Добравшись наконец до калитки, Ганке спокойно обследовал ее и, обнаружив крючок, снял его.
– Вон в ту! – указал пальцем Антонов на правую дверь.
– Пальцем не показывай – дурной тон, – вполголоса сказал Ганке, – и не думай, что тебе одному все известно!
– Та-ак, – Ганке достал из чемоданчика отмычки, – дело-то плевое!
– А я тебе что говорил!
– Ну ты, мистер-всезнайка, помалкивай!
Через несколько секунд они, спустившись на пару ступенек, уже вошли в темную прихожую. Внутри было не то что тепло – жарко. Котел работал во всю мощь.
– Здесь посвети! – Антонов, следуя за желтой полосой фонарного света, нашел на стене выключатель. – Эврика!
Вспыхнуло электричество, открывая внутреннее пространство дома удивленным взорам Ганке и Антонова.
Справа был туалет, прямо – кухня, слева – жилая комната.
– Кто-то здесь уже побывал, – Ганке оглядел ступенчатую
Одежда, обувь и сама вешалка валялись на полу вперемешку с потрошенными книгами, журналами и газетами.

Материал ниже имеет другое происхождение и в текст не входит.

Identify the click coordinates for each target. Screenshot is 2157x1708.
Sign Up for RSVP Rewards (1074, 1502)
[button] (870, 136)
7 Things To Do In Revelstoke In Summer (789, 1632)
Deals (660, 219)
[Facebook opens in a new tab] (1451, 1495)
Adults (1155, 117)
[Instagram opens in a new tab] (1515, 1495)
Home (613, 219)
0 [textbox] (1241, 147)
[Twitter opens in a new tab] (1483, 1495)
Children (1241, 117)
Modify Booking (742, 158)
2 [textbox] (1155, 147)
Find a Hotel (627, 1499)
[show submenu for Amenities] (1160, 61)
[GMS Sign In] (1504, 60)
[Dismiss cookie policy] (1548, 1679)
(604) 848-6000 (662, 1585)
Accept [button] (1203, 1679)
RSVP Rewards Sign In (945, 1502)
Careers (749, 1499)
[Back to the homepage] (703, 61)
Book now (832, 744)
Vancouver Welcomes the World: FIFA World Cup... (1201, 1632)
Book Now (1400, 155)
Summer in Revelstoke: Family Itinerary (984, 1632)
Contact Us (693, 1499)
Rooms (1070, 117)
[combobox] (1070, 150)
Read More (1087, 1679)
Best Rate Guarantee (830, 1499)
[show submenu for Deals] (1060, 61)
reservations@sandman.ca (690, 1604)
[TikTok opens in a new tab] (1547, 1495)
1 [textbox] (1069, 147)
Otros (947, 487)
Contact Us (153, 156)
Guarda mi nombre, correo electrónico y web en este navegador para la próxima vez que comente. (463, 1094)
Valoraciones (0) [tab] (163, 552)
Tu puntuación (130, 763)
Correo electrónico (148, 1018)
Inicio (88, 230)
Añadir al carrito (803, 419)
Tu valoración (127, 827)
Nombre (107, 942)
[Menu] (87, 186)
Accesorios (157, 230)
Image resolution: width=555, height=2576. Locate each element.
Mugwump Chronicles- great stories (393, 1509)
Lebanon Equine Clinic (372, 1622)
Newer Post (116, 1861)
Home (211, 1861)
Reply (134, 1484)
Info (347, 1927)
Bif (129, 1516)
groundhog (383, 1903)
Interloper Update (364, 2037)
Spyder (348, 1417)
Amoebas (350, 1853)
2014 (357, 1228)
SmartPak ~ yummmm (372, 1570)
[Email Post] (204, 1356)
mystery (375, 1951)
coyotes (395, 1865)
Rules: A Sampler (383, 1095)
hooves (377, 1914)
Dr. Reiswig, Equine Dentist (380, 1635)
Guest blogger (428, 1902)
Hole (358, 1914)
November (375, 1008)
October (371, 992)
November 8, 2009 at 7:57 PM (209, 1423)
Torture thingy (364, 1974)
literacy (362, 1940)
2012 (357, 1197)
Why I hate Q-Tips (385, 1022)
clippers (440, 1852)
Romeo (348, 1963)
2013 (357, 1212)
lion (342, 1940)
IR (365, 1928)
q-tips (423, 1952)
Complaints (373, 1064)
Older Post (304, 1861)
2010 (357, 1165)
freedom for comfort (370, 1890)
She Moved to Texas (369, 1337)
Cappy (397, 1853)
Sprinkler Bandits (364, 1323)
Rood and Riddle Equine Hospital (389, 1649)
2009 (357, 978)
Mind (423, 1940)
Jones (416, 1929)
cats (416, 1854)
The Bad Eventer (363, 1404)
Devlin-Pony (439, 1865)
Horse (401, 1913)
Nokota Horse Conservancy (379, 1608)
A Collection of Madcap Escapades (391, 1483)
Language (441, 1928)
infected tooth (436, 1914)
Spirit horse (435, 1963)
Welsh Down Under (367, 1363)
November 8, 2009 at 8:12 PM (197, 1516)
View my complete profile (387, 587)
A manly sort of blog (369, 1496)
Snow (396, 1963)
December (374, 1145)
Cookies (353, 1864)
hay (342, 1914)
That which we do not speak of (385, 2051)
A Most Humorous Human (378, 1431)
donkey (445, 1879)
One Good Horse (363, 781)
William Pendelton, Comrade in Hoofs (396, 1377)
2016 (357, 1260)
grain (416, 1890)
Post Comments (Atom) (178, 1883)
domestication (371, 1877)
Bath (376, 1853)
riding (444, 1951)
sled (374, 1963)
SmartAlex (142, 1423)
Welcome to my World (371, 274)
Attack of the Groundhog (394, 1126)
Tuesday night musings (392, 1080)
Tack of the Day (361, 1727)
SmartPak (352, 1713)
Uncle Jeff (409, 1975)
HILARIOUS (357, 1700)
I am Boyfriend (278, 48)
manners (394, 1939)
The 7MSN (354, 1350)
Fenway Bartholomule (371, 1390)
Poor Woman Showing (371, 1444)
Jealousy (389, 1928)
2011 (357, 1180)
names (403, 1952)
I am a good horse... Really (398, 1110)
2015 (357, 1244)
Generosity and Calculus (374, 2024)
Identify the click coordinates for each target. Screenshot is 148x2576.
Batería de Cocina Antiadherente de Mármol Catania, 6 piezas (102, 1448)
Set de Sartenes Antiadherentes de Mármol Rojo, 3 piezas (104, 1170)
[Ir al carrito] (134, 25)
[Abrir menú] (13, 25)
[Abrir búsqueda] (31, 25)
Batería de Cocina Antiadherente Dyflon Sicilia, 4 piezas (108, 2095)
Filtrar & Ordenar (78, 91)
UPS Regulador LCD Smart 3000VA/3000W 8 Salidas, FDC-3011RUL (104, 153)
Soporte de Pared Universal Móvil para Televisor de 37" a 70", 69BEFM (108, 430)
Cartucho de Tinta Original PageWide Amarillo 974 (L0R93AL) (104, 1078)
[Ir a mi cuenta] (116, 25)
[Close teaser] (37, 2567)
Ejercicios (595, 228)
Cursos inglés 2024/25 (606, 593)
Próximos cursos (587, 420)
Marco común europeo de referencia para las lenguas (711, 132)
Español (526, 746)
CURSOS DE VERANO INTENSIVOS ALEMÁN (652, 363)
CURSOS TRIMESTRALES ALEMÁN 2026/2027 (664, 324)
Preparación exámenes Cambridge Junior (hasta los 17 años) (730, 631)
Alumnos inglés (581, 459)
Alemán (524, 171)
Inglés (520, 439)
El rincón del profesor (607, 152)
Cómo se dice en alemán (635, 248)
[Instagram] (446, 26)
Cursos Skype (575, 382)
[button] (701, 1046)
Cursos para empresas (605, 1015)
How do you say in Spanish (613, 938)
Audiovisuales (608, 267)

– Если бы не фонарь – загремели бы мы здесь! – Заметил Коля, который, присев на корточки, вертел в руках обувную ложку.
– Я займусь комнатой, а ты пока кухню обследуй. – Невозмутимо сказал Ганке.
– Че обследовать-то, Валентиныч, неужели ты не понял, что искать тут нечего? Кто-то нас опередил…
– Делай, что говорят, умничать потом будешь! – Ганке направился в комнату.
В ней царил страшный беспорядок: мебель была разворочена, подушки вспороты, ящики письменного стола со всем высыпанным из них на пол содержимым образовали некое подобие импровизированных мини-баррикад. Ганке, минуя завалы, подошел к книжному шкафу. На полках, точно калеки на костылях, приткнувшись друг к другу, застыли всклокоченные тома, остальные послужили материалом для спорадических построек.
«Все пролазили!» – подумал Ганке о тех, кто раньше его и Антонова побывал в этой комнате.
Без воодушевления он принялся перелистывать книги.
Дворники черной «Волги» как сумасшедшие метались по поверхности стекла, разгоняя широкие дождевые струи. Вершинина курила одну сигарету за другой. В салоне царило напряженное молчание. Болдырев, узнав, что с Мамедовым случилось несчастье, решил не досаждать Валандре излишними вопросами и разговорами. Он знал, что в критические минуты начальница не любила вести тары-бары. Она предпочитала молча собираться с мыслями и чувствами. Миновав перекресток и свернув направо, машина проехала еще метров двести и остановилась перед центральным входом в больницу.
В приемном покое томилось ожиданием несколько человек: пожилой, хорошо одетый мужчина, супружеская пара средних лет, высокий светловолосый парень в кожаной куртке и женщина с молчаливой бледненькой девочкой лет семи-восьми.
В вестибюле было прохладно и неуютно. В единственной и неповторимой кадке медленно, но верно засыхала одинокая пальма. На стуле у входа нес свою унылую вахту охранник в сизо-серой форме, который с тупым бессмысленным видом пялился на посетителей.
Вершинина влетела в гулкую, пересыпаемую только шелестом дождя за окном тишину приемного покоя подобно шаровой молнии, обратив на себя внимание всех присутствующих. Закрыв зонт, она быстро огляделась и направилась в глубь холла.
– Добрый вечер, девушка, – наклонилась она к окошечку, за которым склонилась над карточками и журналами миловидная блондинка, – к вам недавно поступил Мамедов Алискер. Я хочу узнать, в каком он состоянии.
– Здесь все хотят… – возразила было блондинка.
– Все меня не интересуют, – понеслась с места в карьер Вершинина, нервы которой были напряжены сверх всякой меры, – я вас спрашиваю о Мамедове. Вы здесь, вообще, зачем сидите?!
– Успокойтесь, гражданка, – взяла на пол тона ниже медсестра, – сейчас я узнаю.